Both of these organizations, one of them now 8 years old and the other less than 9, have as their goal the employment of our disadvantaged and minority group Americans.
Plans for Progress, which was formed in 1961, now has 441 cooperating corporations, which employ a total of over 10 million persons in more than 22,000 plants across the country. The organization cooperates closely with the Federal Equal Employment Opportunity Commission, and seeks to foster voluntary adoption by American business of plans to hire more minority group members and upgrade their skills.
The Plans for Progress organization has met with important success in these efforts, for more than 10 percent of the total employed by member organizations come from minority groups, and, since 1965, two out of every seven jobs in companies which have adopted Plans for Progress have been filled by minority group members.
The National Alliance of Businessmen has concentrated the attention of the business community on the high unemployment rates in our inner cities, and has mounted an impressive attack on the predicament of the hard-core unemployed. Some 15,000 participating companies have about 102,000 formerly hard-core unemployed persons on the job. The NAB has pledged that by June 1970, it will have found jobs for 218,000 persons, and the hope is that over 600,000 will be generated by June 1971.
In many respects, the purposes of the two organizations have been related if not identical. Some of the programs sponsored by the Plans for Progress organization, such as their Vocational Guidance Institutes, have now consciously been established in many of the 125 cities in which the National Alliance of Businessmen is organized.
Both organizations represented an attempt by the American corporate and financial community to contribute in efforts to break the cycle of unemployment and dependency. Both represent efforts to reduce the barriers to employment opportunities which for so long stood in the way of many simply because of their accident of birth.

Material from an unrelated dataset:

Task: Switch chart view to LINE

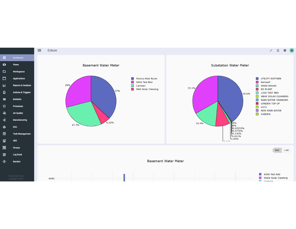Action: [286, 150]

Today, Mr. Kernal and Mr. Lewistold the Urban Affairs Council that their respective boards of directors have approved a merger of the two organizations. To both the members of the Urban Affairs Council and myself, the merger seems an appropriate means of rationalizing and focusing the attack by American business on the problems of unemployment and minority group employment.
The merged organization will permit some of the Nation’s most public spirited companies to combine their efforts so that there is a single thrust and focus—total employment and advancement opportunities-throughout every level of industry for members of minority groups and the hard-core unemployed.

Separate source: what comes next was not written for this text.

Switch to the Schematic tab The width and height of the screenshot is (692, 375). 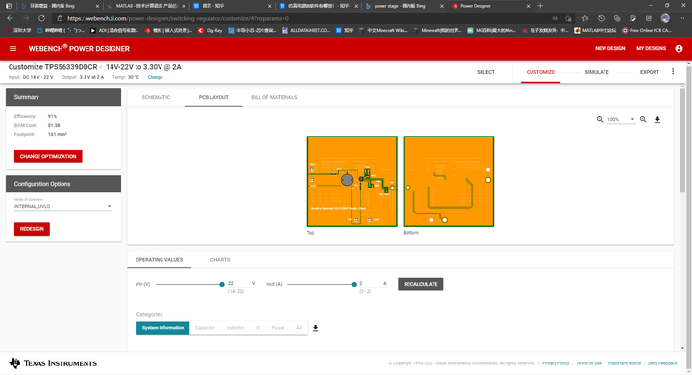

Mr. Kernal will be Chairman of the merged organization which will take the name of the National Alliance of Businessmen. Mr. Lewis will serve with him as Vice Chairman. Mr. Lynn Townsend also will serve as Vice Chairman.
To insure that the Federal Government puts its full resources behind the important work of this organization, I have asked that Vice President Agnew work closely with the Alliance, and that future meetings of the NAB board will be held at the White House.
NOTE: A news briefing concerning the merger was held at the White House on the same day by Dr. Daniel P. Moynihan, Assistant to the President for Urban Affairs, Donald M. Kernal, Chairman of the National Alliance of Businessmen, and Roger Lewis, Chairman of Plans for Progress.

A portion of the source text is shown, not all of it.